## PROBLEM TO WORK ON
From the listing below, output the lines between the one with "The width and" and the one with "Instruction: Delete the", including those two, and nothing else. Pictures are not copied.

## INFORMATION SHOWN
Segment Open
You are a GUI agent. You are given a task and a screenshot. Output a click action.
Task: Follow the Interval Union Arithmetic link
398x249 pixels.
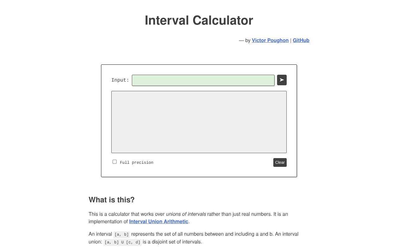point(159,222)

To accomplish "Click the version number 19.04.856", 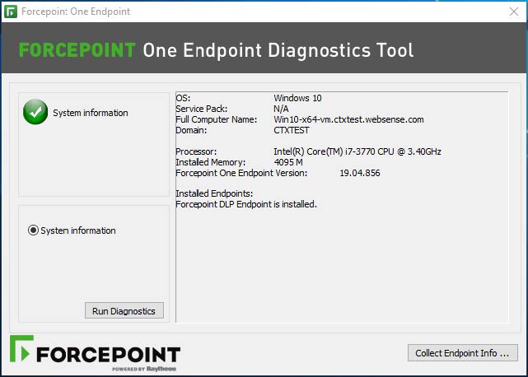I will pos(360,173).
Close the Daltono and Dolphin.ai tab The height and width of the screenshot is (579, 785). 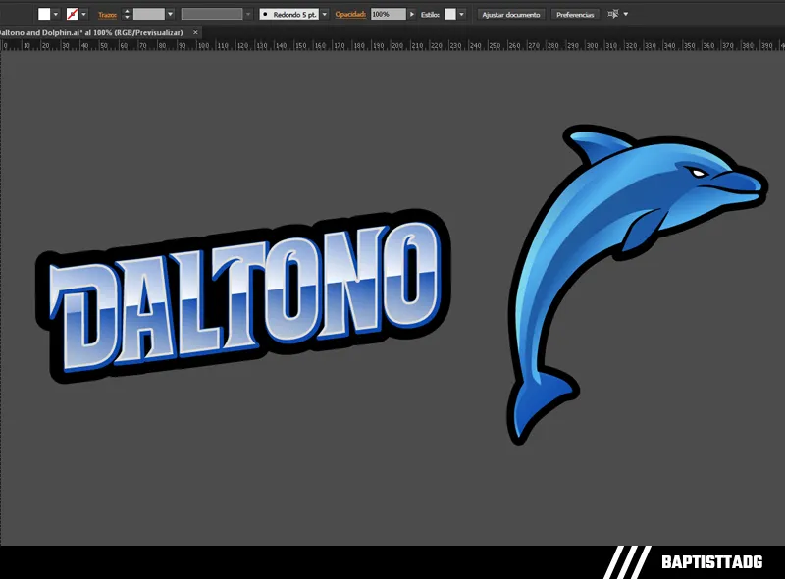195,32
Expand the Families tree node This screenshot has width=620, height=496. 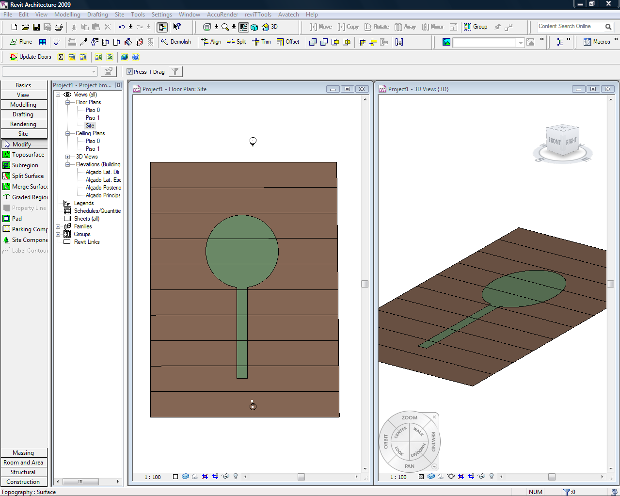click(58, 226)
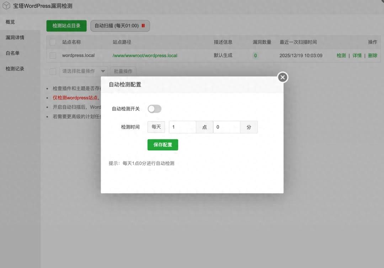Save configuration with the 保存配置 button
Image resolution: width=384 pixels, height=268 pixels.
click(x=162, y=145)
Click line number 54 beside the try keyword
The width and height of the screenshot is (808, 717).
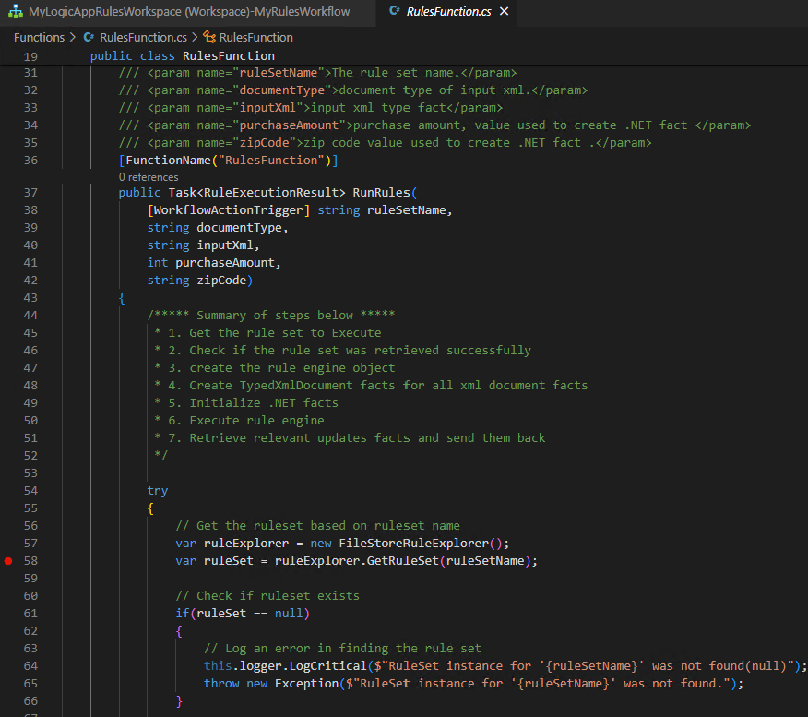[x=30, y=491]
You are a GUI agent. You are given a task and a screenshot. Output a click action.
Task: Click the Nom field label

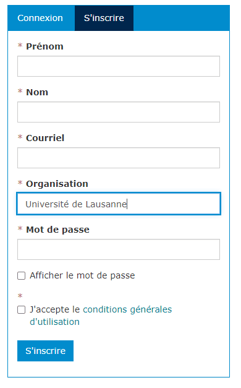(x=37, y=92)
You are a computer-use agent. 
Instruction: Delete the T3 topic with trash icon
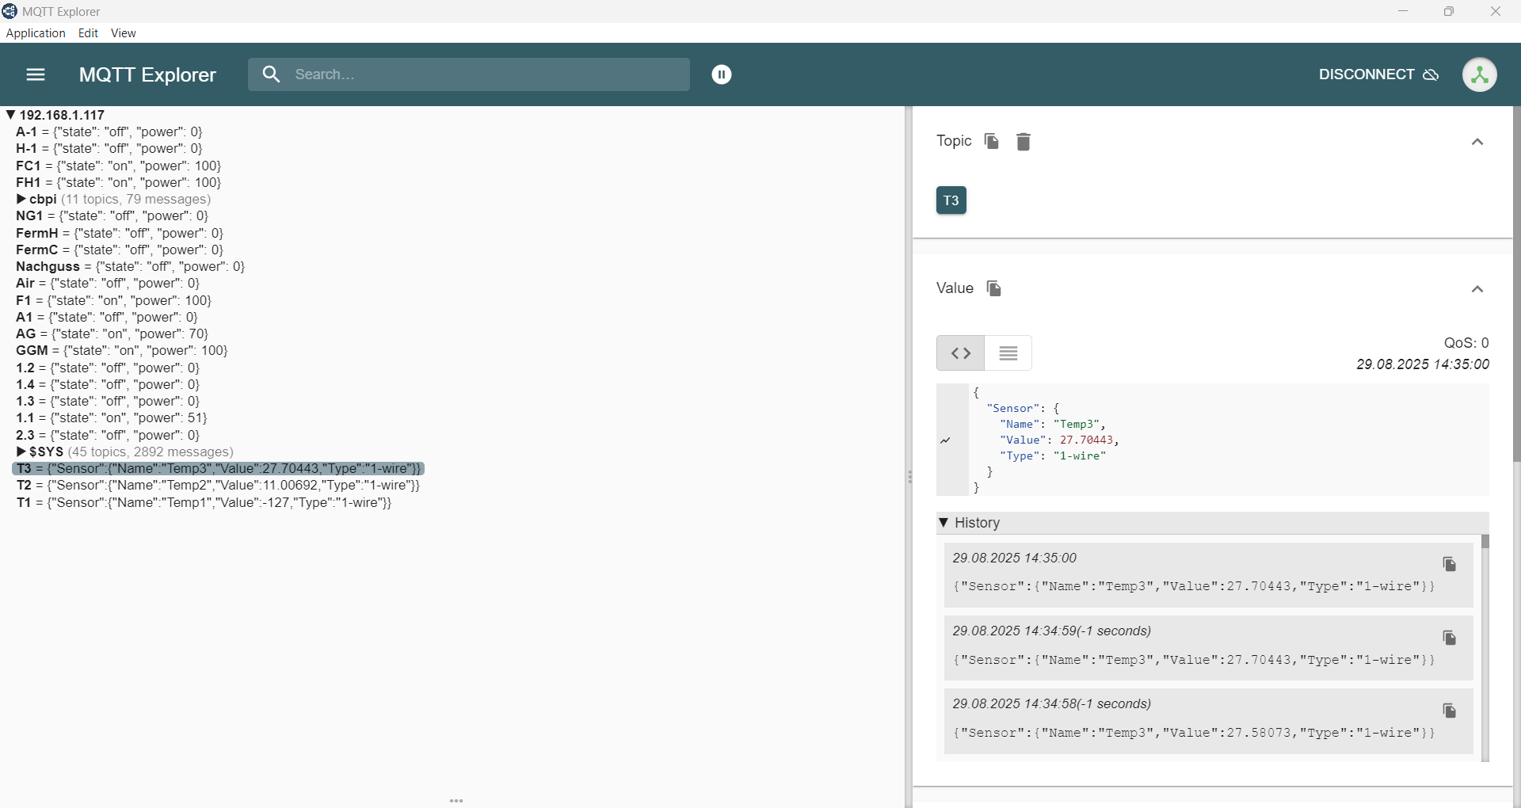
Segment Closed
Segment Open
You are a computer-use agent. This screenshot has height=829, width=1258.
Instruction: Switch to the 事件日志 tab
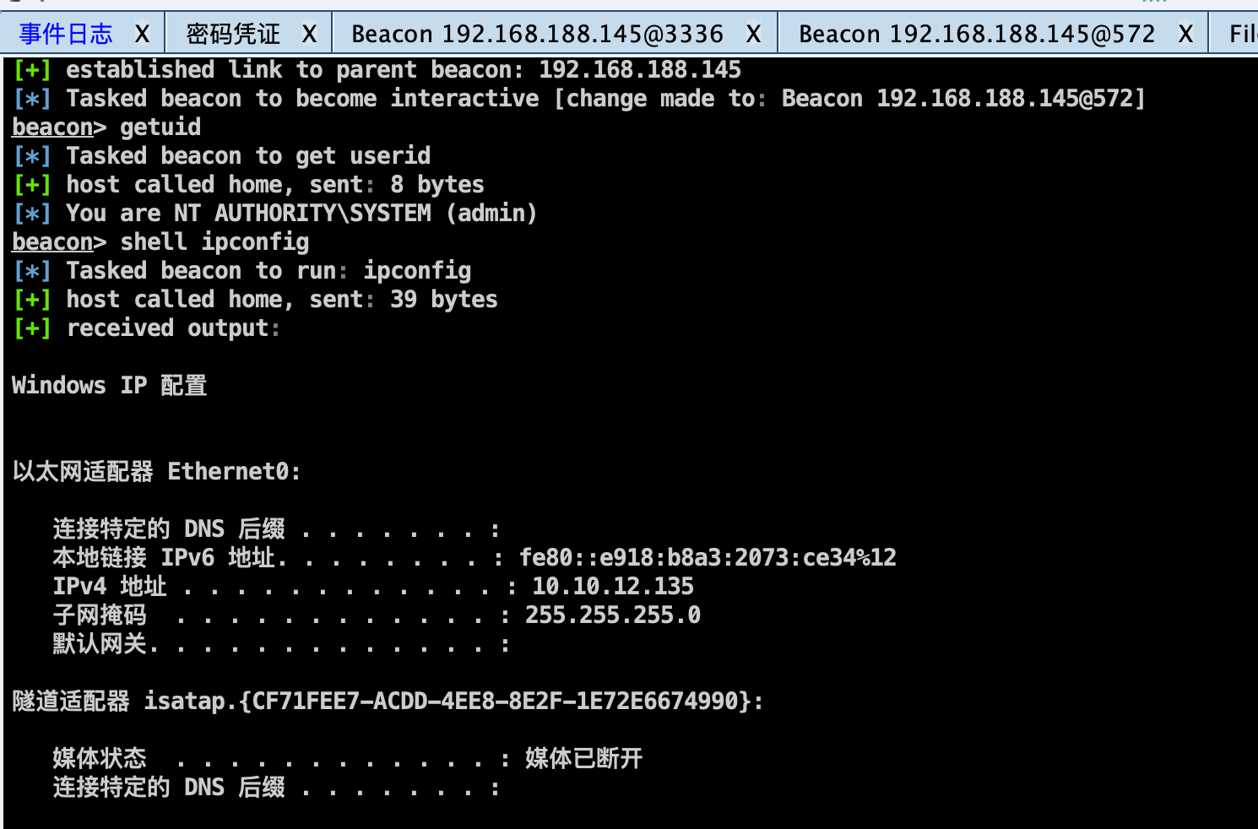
Segment Closed
Segment Open
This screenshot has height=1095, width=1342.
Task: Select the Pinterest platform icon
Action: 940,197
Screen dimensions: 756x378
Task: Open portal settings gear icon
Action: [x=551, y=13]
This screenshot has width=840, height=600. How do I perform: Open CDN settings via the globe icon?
Segment Closed
## RESULT
The width and height of the screenshot is (808, 717).
[x=30, y=491]
You are a GUI agent. You are given a task and a screenshot. Output a click action.
Task: Click the Nom field label

(x=37, y=92)
You are a computer-use agent. 
Instruction: Delete the T3 topic with trash icon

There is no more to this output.